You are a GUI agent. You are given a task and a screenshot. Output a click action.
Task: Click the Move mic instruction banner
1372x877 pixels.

---

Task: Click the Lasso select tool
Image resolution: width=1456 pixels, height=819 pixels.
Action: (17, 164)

## Task goal
The response must hold only the lines above from the line with "You are a GUI" through the line with "1372x877 pixels.", each copied exactly, both ends kept.

## Answer area
You are a GUI agent. You are given a task and a screenshot. Output a click action.
Task: Click the Move mic instruction banner
1372x877 pixels.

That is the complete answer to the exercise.